Los hermosos días de palacio han pasado. Lentos pero inexorables pliegan páginas para cerrarse sobre el libro de la Historia sin que la alegría quiera volver a iluminar el rostro del anciano rey, rostro que nadie encuentra. El monarca estaba acostumbrado a que influyentes señores nacionales y extranjeros, personas grandes y pequeñas, poderosas o humildes, se acercaran a besarle la mano, y si la genuflexión hubiera estado vigente en el protocolo hubiéramos visto a empresarios, agentes sociales, políticos estatales y regionales arrodillarse para caer voluntariamente, saciados de dicha, a las plantas de quien durante años fuera la encarnación viva del país, de la unidad; el restaurador de las libertades civiles, un apóstol de la democracia. Su rostro alegre, su expresión directa, algunos dicen que campechana, gozaba de los buenos y sonrosados colores de un legítimo sentimiento de orgullo.

Su imagen y su voz llegaban a todos los hogares a través de los medios de comunicación, y a veces, también en persona cuando el hombre mismo, el rey en carne mortal, mostraba su naturaleza bondadosa, su grandeza de ánimo, su resolución frente a sus súbditos que le admiraban.

Pero de un tiempo a esta parte la jovialidad se ha marchado sin dejar señas. Los disgustos afloran, las malas noticias llegan y aparecen feas acusaciones insinuando cosas impensables que parecen querer manchar la memoria viva de quien se tenía por intachable. No hay jovialidad, pero tampoco solemnidad ni gravedad, solo un muro de silencio y un velo de invisibilidad que caen como una maldición más sobre alguien a quien, marcado y señalado, ya se le hubiera declarado culpable.

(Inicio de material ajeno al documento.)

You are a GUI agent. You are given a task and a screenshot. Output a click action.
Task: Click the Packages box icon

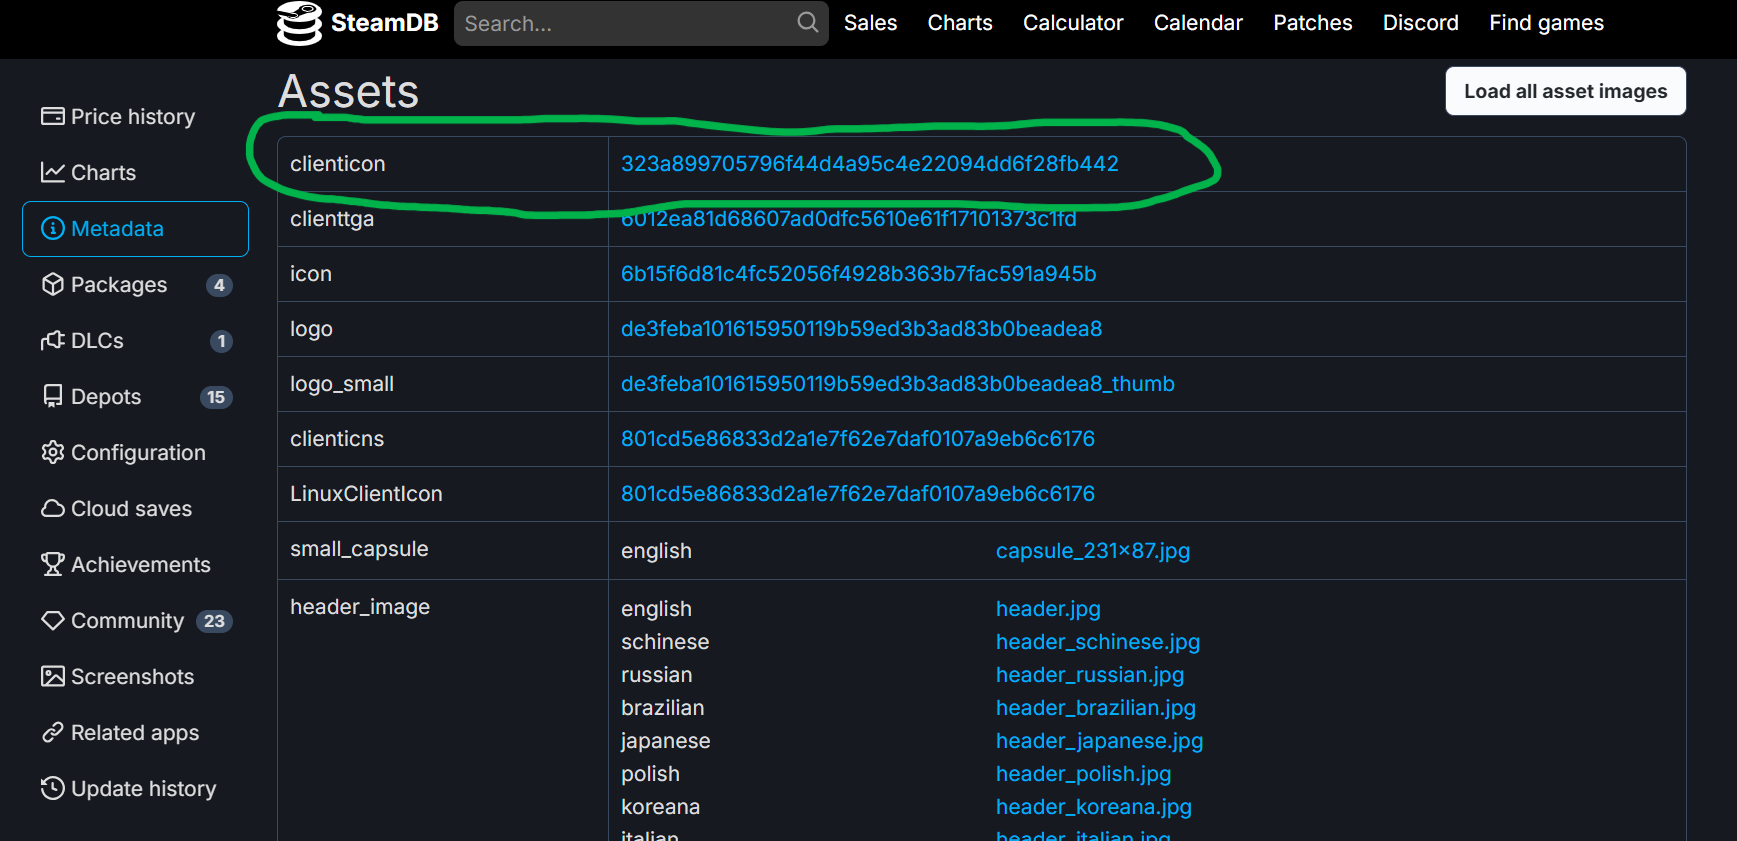pyautogui.click(x=52, y=285)
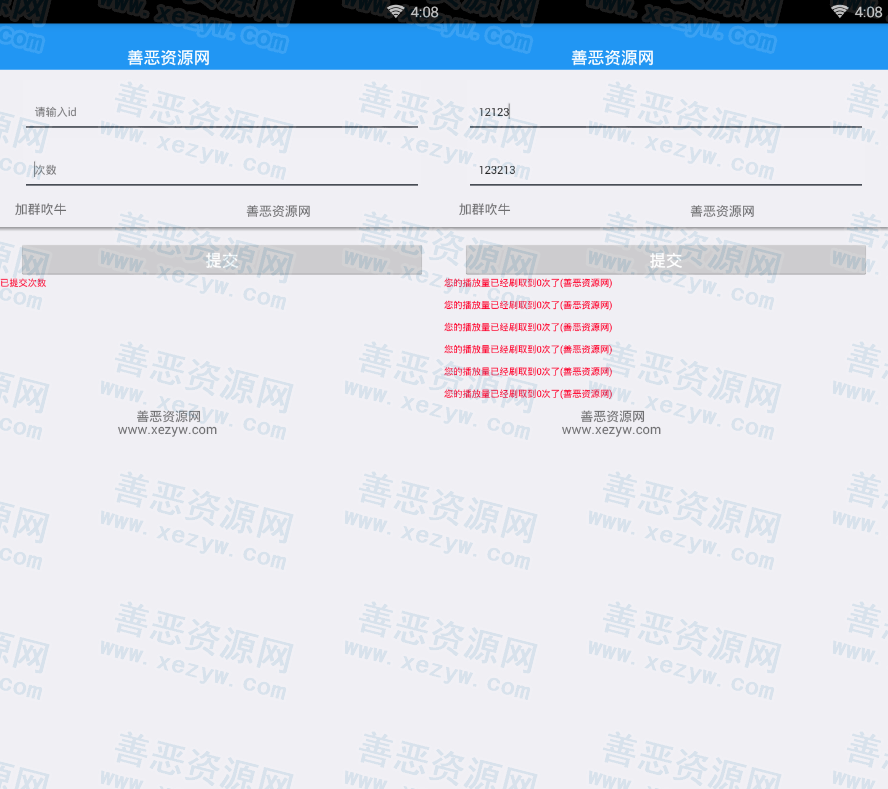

Dónde han ido los servicios prestados, los actos de valentía, las jornadas sin fin, las palabras de amor, los besos a los niños que ilusionados competían en concursos de adulación cuando se les preguntaba «¿qué es un rey para ti?». Ahora, se diría, nada parece haber sido nunca verdad; acaso un disimulo tramado durante años, perfeccionado por la práctica, un artificio para ocultar pasiones menos nobles de una vida más villana que heroica.

Quién sabe si las antes habituales noches blancas del banquete, la despreocupación, del placer y la alegre compañía han sido sustituidas ahora por otras noches oscuras para el alma, de soledad, remordimiento, angustia y lágrimas. Un anciano es un anciano, sea cual fuere su condición, y si además es un rey, ¿quién podría penetrar en el augusto secreto de su pena?